### Record set
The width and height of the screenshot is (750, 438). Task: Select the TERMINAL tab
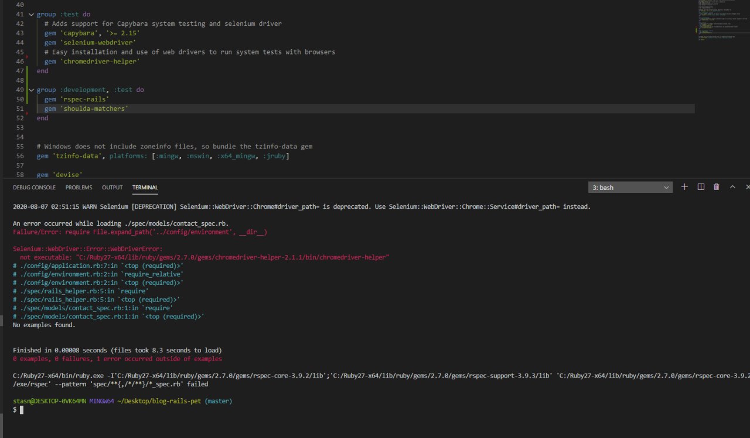pyautogui.click(x=145, y=188)
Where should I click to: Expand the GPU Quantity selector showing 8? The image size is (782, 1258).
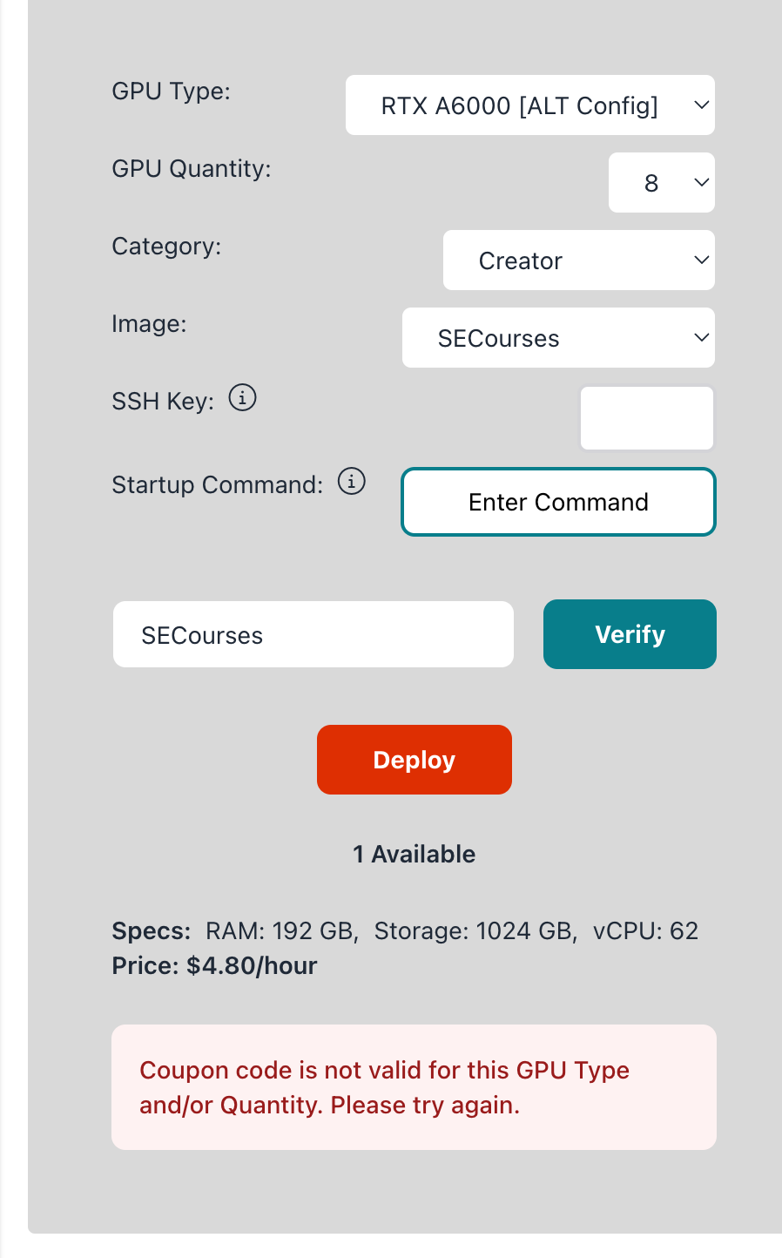click(661, 183)
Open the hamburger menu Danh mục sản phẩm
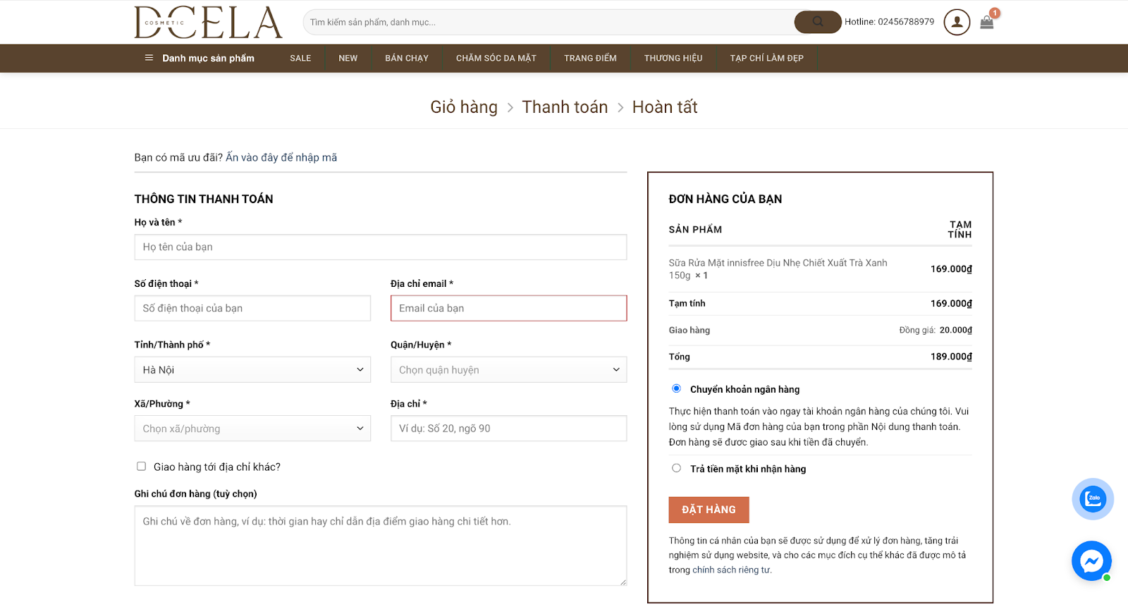 coord(200,58)
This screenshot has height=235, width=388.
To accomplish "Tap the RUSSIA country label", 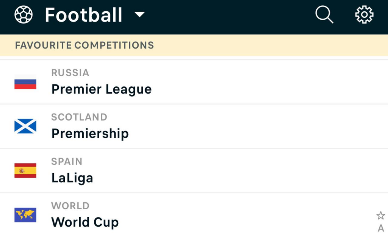I will [x=70, y=73].
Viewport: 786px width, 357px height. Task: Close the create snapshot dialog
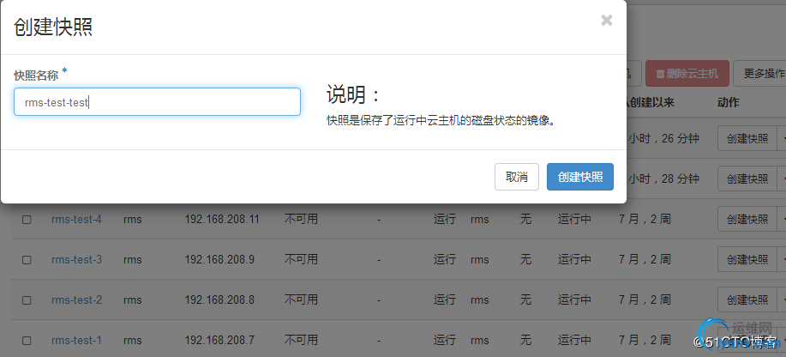tap(607, 21)
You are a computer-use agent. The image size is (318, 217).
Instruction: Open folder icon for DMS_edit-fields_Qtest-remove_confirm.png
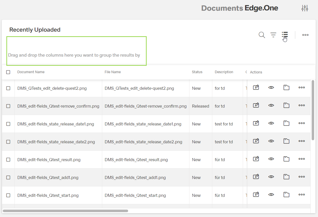pyautogui.click(x=286, y=105)
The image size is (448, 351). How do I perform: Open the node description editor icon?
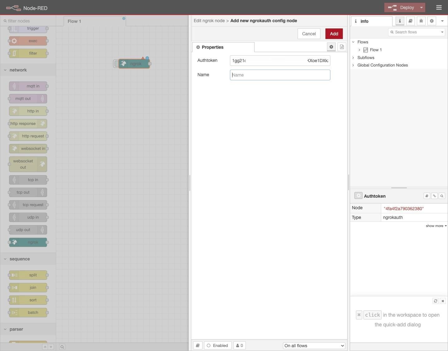tap(342, 47)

### Directions
Beginning with the line that holds "Viewport: 786px width, 357px", output each line to the end of the material above, exactly, omitting the pictures.

### Output of the exercise
Viewport: 786px width, 357px height. Task: Close the create snapshot dialog
tap(607, 21)
You are a computer-use agent. The image size is (318, 217).
Instruction: Open folder icon for DMS_edit-fields_Qtest-remove_confirm.png
pyautogui.click(x=286, y=105)
The image size is (448, 351). How do I perform: Open the node description editor icon?
tap(342, 47)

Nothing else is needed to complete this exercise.